Avec madame Beauchêne, notre nouvelle voisine, ma mère avait tout
de suite sympathisé.
– C’est
quelqu’un de très intéressant. Et puis, avoir élevé ses deux
filles, comme ça, toute seule, elle a bien du mérite, la pauvre
femme !
Ses
deux filles, c’était d’abord Emma, une petite brune toute
potelée, aux yeux noirs, au sourire mutin, à la poitrine
conquérante. Qui avait toujours le mot pour rire. Et qui devait
fêter ses vingt-deux ans en octobre.
– Comme
toi, Raphaël ! Tout comme toi ! Vous êtes pour ainsi dire
jumeaux.
Et
Manon, de deux ans sa cadette. Brune aussi, mais à la poitrine plus
sage, au regard plus velouté, à l’attitude plus réservée.
Elles
ne me laissaient pas indifférent. Ni l’une ni l’autre. Elles me
laissaient d’autant moins indifférent qu’elles me tenaient
délibérément à distance. Rapports de bon voisinage, oui. Elles
n’avaient rien contre. Mais c’était tout. Pas question de me
laisser m’immiscer vraiment dans leurs vies. De quelque façon que
ce soit. Ni de manifester un quelconque intérêt pour la mienne.
C’était d’un irritant…
Célestine,
ma petite amie de l’époque, les dénigrait tant et plus.
– Je
les sens pas, ces filles ! Elles ont quelque chose de faux.
Emma
surtout lui sortait par les yeux.
– Je
suis sûre qu’elle saute sur tout ce qui bouge, celle-là. Et puis
pour qui elle se prend ? C’est pas parce qu’elle travaille
dans une parfumerie… C’est à la portée de n’importe qui de
faire la vendeuse. Il y a vraiment pas de quoi pavoiser.
Quant
à Manon…
– Ce
genre de pseudo intello qui se la pète ! Études de psycho, tu
parles ! Il y a longtemps que tout le monde sait que c’est du
vent, la psycho. Et que ça mène à rien. En plus !
Elle
pressentait un danger. À juste titre. Parce qu’elles
m’émoustillaient, ces deux filles. De plus en plus. Un danger
d’autant plus redoutable à ses yeux qu’elle poursuivait ses
études à Paris, que c’était loin Paris, qu’on ne se voyait que
le week-end tous les deux… Et encore pas toujours ! Elles
avaient donc le champ libre, ces voisines.

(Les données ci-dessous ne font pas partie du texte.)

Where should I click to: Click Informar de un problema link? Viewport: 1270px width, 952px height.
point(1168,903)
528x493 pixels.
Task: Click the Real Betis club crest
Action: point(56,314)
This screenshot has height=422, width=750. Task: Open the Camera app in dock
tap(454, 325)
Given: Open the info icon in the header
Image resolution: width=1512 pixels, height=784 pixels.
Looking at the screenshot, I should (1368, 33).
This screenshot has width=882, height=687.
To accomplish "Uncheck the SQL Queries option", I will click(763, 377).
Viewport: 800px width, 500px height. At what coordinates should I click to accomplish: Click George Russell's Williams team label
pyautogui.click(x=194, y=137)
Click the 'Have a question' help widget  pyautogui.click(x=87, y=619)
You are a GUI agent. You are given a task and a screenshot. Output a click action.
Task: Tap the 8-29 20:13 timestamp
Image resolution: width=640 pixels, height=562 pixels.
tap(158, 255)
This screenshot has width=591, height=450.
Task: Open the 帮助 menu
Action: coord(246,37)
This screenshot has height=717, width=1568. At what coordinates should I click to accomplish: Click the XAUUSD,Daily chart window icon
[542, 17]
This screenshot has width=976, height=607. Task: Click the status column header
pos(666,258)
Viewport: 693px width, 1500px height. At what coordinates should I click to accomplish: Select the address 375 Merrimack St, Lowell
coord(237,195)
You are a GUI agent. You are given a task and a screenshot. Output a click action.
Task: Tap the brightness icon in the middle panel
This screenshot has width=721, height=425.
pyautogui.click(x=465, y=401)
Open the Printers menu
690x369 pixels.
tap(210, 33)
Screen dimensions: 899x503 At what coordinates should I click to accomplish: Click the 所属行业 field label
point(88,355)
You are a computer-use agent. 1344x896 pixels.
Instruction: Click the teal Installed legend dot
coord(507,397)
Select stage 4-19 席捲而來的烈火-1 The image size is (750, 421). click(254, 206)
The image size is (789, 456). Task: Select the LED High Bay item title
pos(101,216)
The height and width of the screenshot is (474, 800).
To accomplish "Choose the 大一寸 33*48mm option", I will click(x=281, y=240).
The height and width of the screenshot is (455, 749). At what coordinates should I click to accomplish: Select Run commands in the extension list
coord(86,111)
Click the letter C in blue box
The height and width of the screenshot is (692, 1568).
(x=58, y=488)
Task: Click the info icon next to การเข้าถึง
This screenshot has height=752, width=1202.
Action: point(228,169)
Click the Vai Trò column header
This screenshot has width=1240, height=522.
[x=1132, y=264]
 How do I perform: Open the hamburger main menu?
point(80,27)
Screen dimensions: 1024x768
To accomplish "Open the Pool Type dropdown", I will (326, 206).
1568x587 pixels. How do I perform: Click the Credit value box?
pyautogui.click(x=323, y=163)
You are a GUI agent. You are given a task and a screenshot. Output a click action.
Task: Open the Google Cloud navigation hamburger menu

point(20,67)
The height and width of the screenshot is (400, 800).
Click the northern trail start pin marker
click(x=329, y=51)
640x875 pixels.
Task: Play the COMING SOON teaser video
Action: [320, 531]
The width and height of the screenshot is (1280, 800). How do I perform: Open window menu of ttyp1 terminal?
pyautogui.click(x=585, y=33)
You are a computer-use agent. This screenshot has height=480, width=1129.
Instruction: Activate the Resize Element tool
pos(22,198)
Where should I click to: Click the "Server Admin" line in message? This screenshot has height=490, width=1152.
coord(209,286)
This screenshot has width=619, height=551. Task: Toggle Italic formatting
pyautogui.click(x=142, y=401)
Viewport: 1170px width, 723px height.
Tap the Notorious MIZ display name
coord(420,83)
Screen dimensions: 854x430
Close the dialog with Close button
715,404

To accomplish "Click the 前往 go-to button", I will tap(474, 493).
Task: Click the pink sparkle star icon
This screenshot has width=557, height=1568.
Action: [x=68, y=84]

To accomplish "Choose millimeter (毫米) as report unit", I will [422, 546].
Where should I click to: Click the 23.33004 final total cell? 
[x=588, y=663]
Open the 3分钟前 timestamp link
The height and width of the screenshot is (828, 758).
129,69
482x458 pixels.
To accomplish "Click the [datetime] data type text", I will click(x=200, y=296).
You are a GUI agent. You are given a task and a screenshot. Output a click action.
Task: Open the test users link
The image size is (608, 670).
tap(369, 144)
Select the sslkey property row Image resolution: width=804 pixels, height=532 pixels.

Et Célestine craignait le
pire.
– Ce
serait bien le style à vouloir te mettre le grappin dessus, ces
deux-là !
C'était aussi l'avis de ma petite sœur, Camille, qui, du haut de ses dix-huit ans, a tranché.
– C'est des nids à histoires n'importe comment, ces filles. C'est à fuir comme la peste.
– C'est des nids à histoires n'importe comment, ces filles. C'est à fuir comme la peste.
En
août, elles sont allées toutes les trois, la mère et ses deux filles,
passer une semaine de vacances au Grau-du-roi.
– Si
ça vous ennuyait pas, si c’était pas trop vous demander d’aller
nourrir le chat ? Et de m’arroser les plantes vertes ?
– Bien
sûr ! Bien sûr ! Raphaël ira. Ça l’occupera. Il est
en vacances.
Et
je me suis, avec la bénédiction de madame Beauchêne, faufilé le
cœur battant dans leur univers.
J’ai
poussé la porte de la chambre d’Emma. Sur le lit une peluche de
Minnie était profondément endormie. Les murs étaient tapissés de
photos. Photos d’elle. Riant aux éclats. Plongeant debout, en se
pinçant le nez, dans une piscine. Photos d’inconnus. Photos de
boîte de nuit. Photos. Photos. Des centaines de photos. Sur une
étagère trônaient toutes sortes de bibelots que j’ai examinés,
les uns après les autres, avec curiosité.
Chez
Manon, c’était plus austère. Des livres. Beaucoup de livres. Des
revues, jetées en vrac un peu partout. Un grand poster de Freud. Et
une vitrine tout entière consacrée aux États-Unis. Drapeaux.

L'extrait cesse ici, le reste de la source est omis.